自維連立政権と女性宰相の誕生

今回の新政権誕生を巡ってはかなり大きな変化がありました。まず、公明党が26年間続いた自民党との連立を自ら解消し、入れ替わりに日本維新の会が自民党と連立を組みました。そしてその結果、自民党新総裁になった後「総理になれないかもしれないかわいそうな女」と自虐的に語っていた高市早苗氏が、第104代総理大臣として憲政史上初の女性総理になりました。
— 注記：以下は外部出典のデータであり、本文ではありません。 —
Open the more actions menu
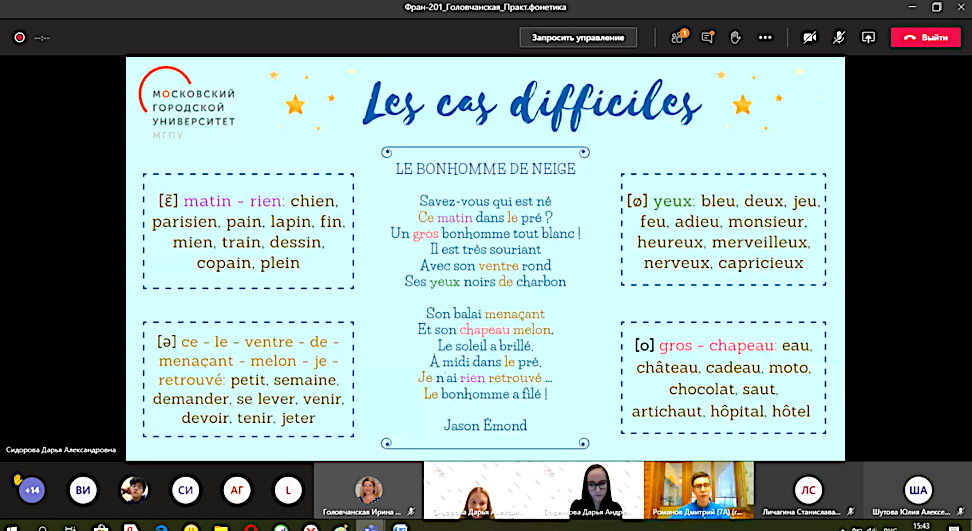Viewport: 972px width, 531px height. tap(765, 37)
今後、日本の政治が良い方向に向かうのか、あるいは悪い方向に向かうのかについては、意見が分かれるところでしょうが、新政権に対する支持率を見てみると、共同通信の調査では64.4%、読売新聞の調査では71%と、歴代政権発足時と比べてみても比較的高い数字を示していて、特に若い世代での支持が高くなっています。

高市氏本人は、「何としてでも総理大臣になりたい」と、国民民主党や日本維新の会のみならず、N国党や参政党、日本保守党、無所属議員にも首班指名選挙での協力を仰いで回っていたようですが、まさにその執念が実ったということでしょう。一時、国民民主党の玉木代表を総理にする案が、自民党側からも野党連合側からも出ていましたが、当の本人がどっちつかずで煮え切らない間に維新の機を見るに敏な動きで一気に勝負がついた印象です。
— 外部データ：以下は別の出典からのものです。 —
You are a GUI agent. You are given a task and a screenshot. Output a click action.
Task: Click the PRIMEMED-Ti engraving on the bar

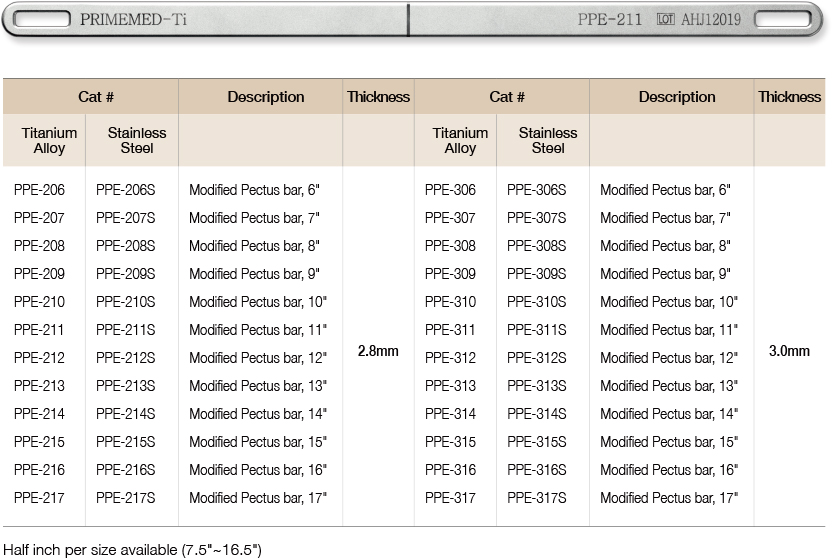[133, 20]
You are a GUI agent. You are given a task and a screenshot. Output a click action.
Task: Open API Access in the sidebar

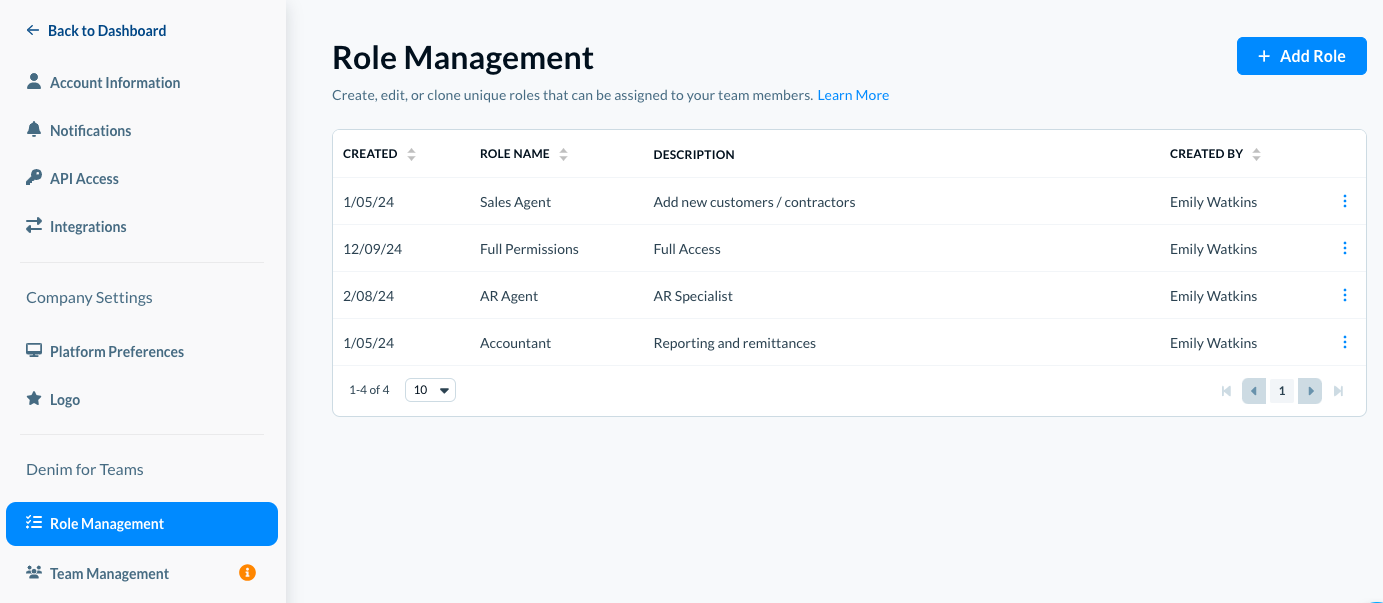[x=84, y=179]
そういう意味では、良いか悪いかはともかく、今回の勝者は高市氏と日本維新の会、敗者は国民民主党、立憲民主党、公明党といったところでしょうか。チャンスを生かせるか殺してしまうかは、勝負に対する執念と決断や行動のスピードであることを改めて分かりやすく示した事例だったように感じます。

12項目からなる自維連立政権合意書の全文を読み、高市氏の所信表明演説も聞きましたが、印象を一言で言えば、安倍元首相の自民党一強時代に回帰したいという意図を強く感じました。また、公明が抜けて、自民党の中でも右寄りの高市氏と維新が組んだことで、日本の政治が、安倍政権以降岸田政権までの時代よりもさらに強く右傾化していく印象です。

言うまでもありませんが、今の日本は、かつて世界第二位の経済大国だった時代とは外部環境も内部環境も全く違います。所信表明演説では「再び強い国を目指す」というような表現が多用されていましたが、国権を強くする一方で人権が軽視されるような国にしてはならないと思いますし、「強い国」よりも、「すべての国民が幸せで安全に暮らせる国」を目指して欲しいと思います。